*SOURCE MATERIAL*

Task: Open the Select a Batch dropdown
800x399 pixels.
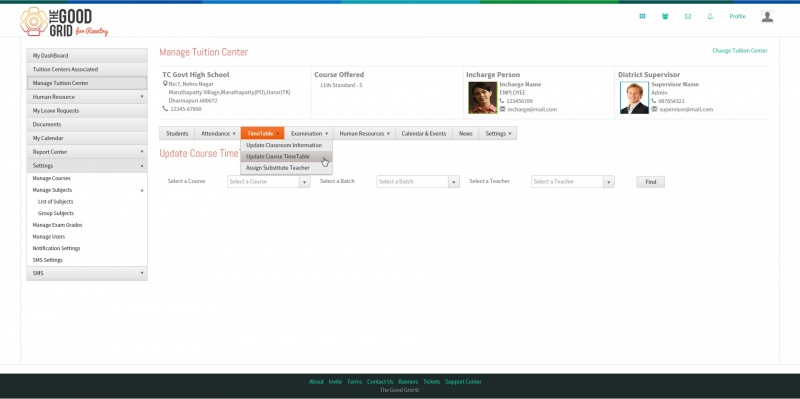Action: click(x=418, y=182)
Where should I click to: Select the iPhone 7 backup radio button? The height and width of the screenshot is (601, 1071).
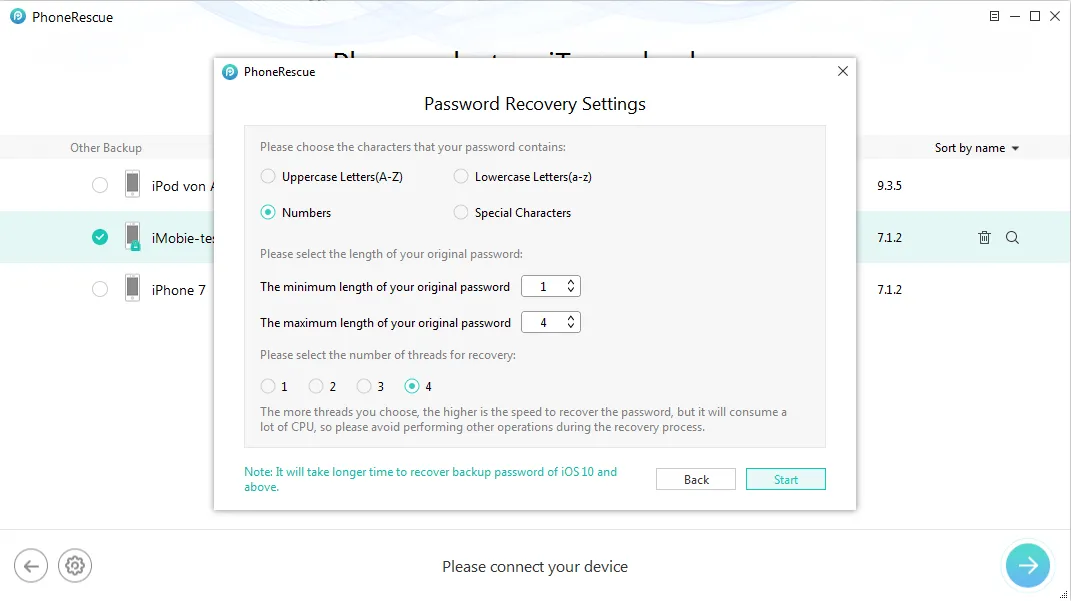(100, 290)
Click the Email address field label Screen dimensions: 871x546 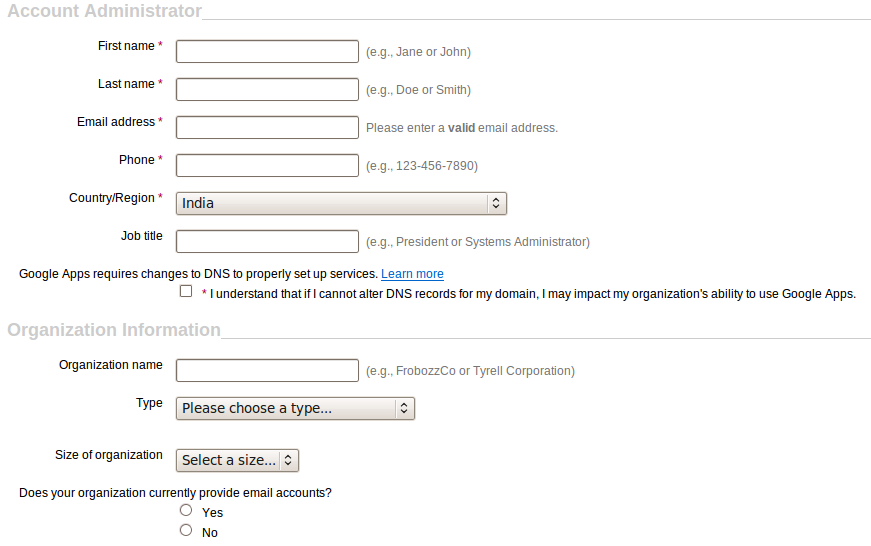coord(116,122)
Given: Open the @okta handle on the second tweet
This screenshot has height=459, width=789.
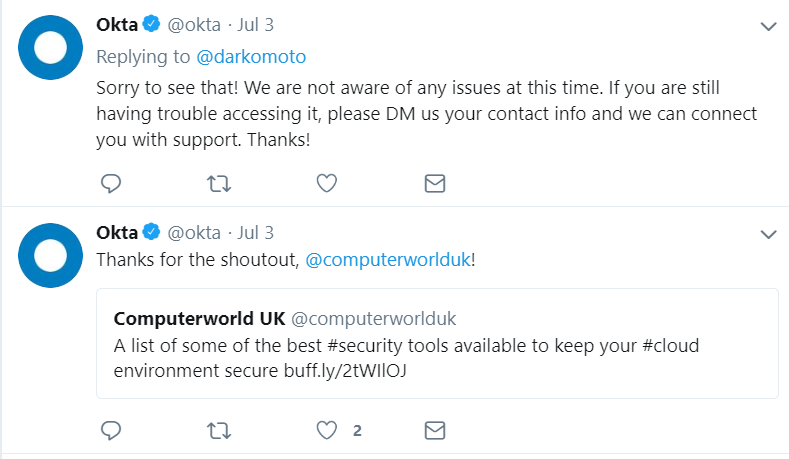Looking at the screenshot, I should pyautogui.click(x=194, y=233).
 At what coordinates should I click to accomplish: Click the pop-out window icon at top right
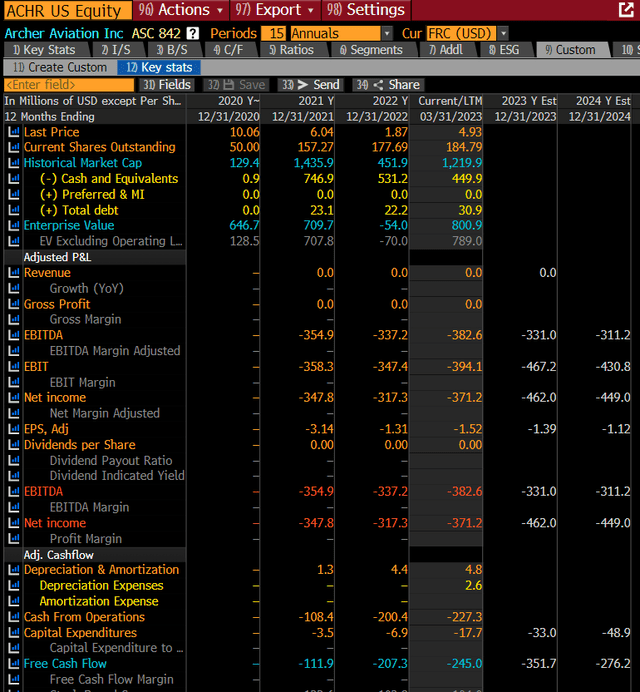(x=626, y=10)
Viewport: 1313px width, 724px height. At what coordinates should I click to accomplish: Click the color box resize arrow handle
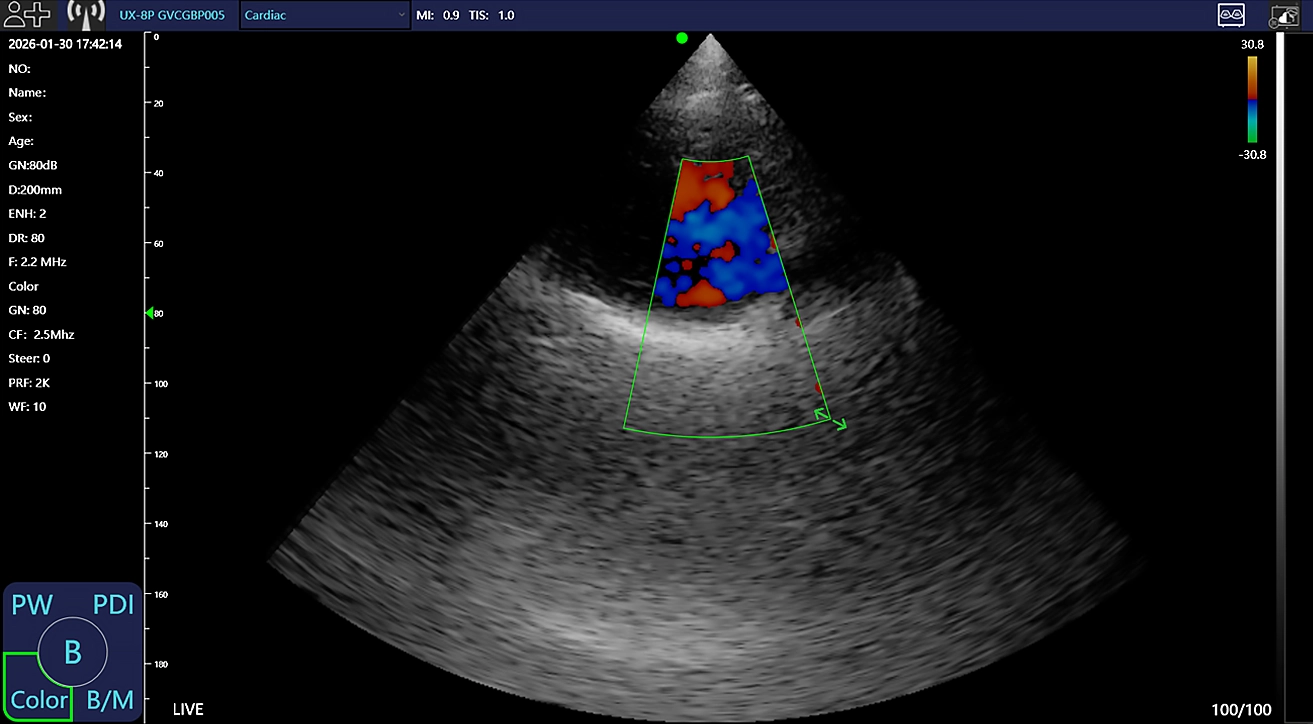pos(831,418)
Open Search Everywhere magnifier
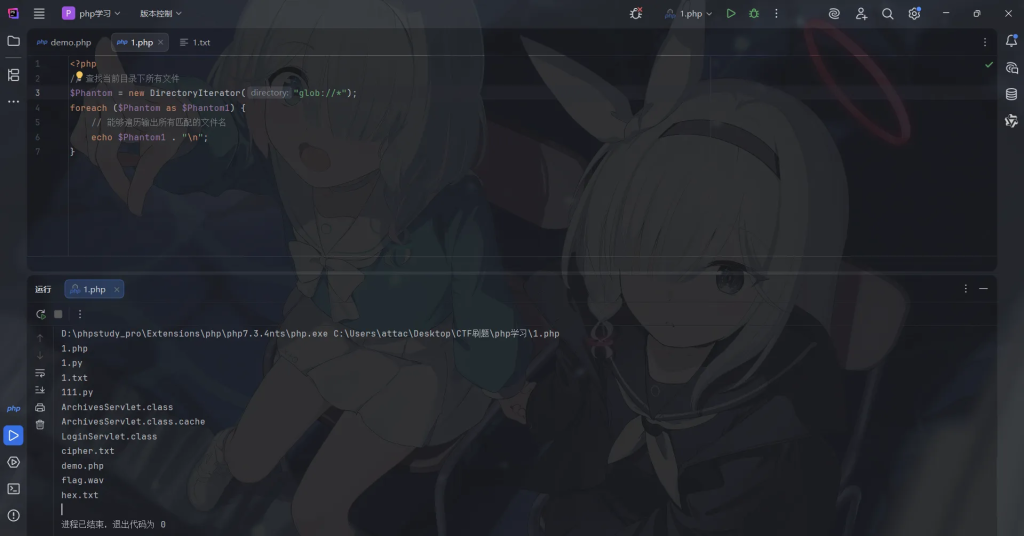 pos(888,14)
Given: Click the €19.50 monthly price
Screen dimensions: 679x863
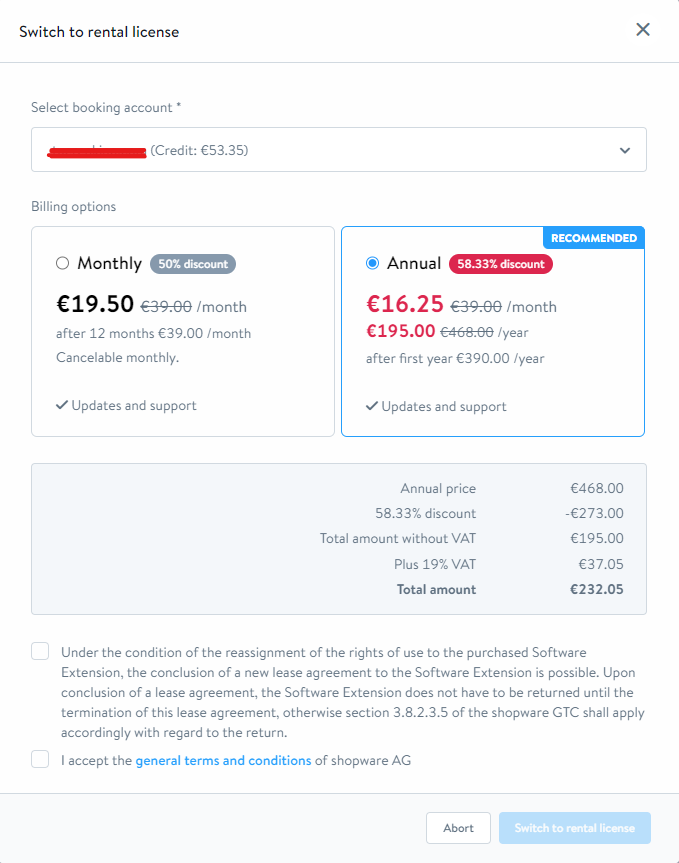Looking at the screenshot, I should coord(95,305).
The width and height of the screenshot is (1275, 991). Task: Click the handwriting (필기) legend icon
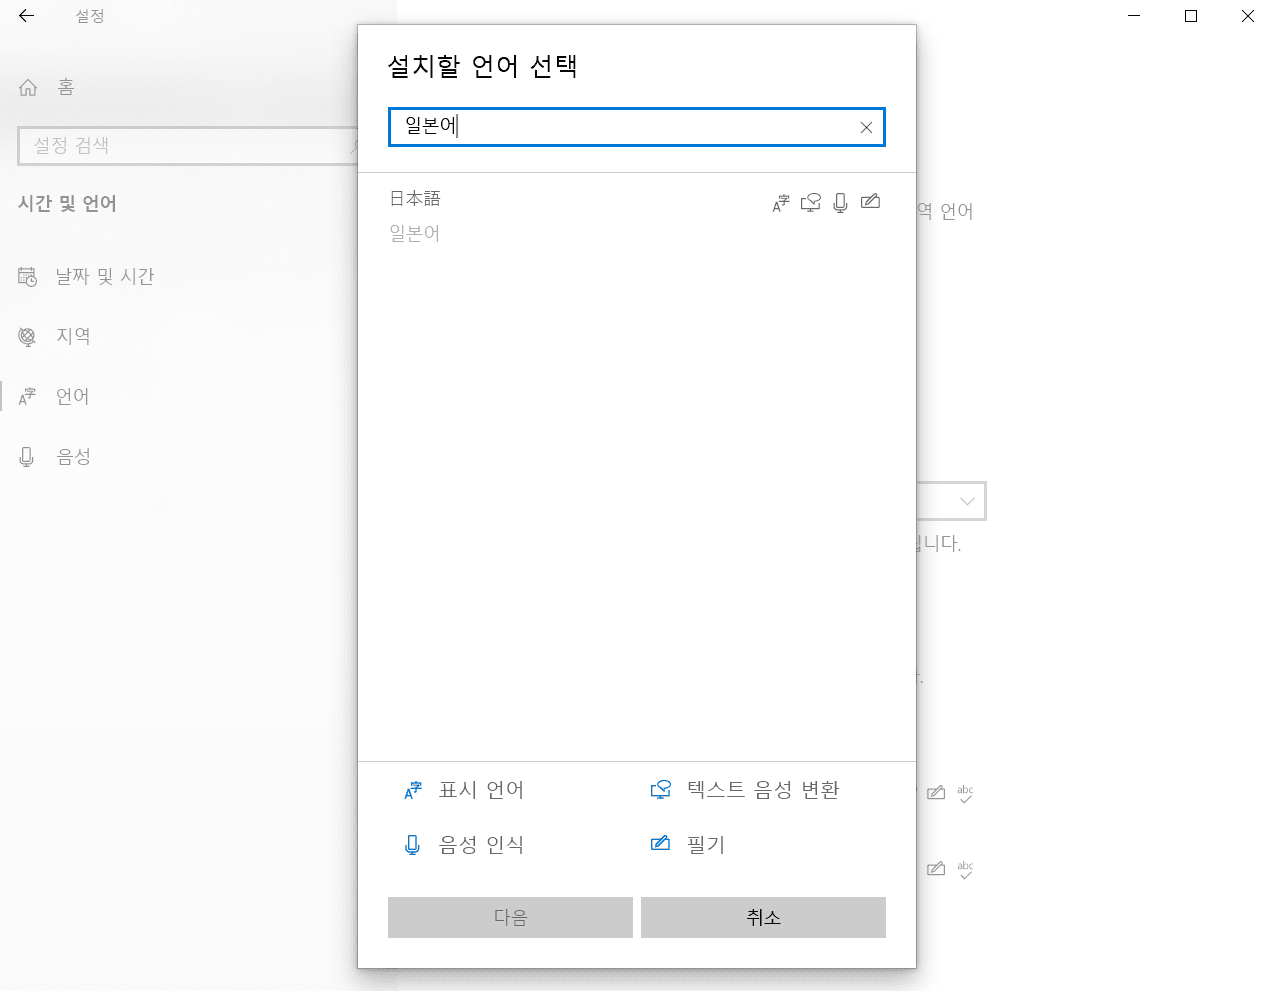pyautogui.click(x=660, y=844)
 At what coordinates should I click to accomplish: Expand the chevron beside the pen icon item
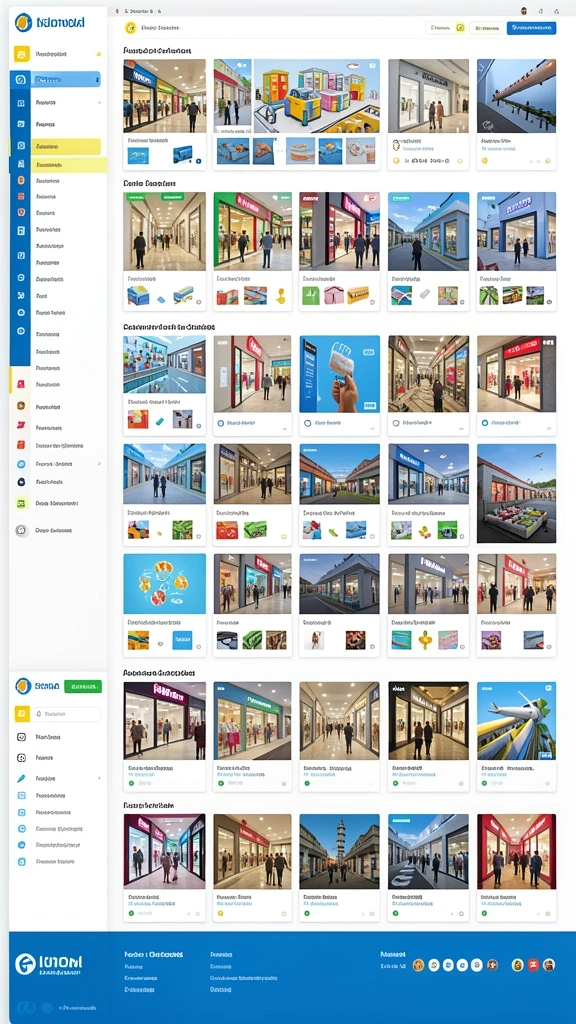pyautogui.click(x=99, y=778)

*ABOUT THIS EXERCISE*
Would you filter the entries above and keep each line that has the word "Given"?

*EXERCISE SOLUTION*
Given: Open the @okta handle on the second tweet
Given: Click the €19.50 monthly price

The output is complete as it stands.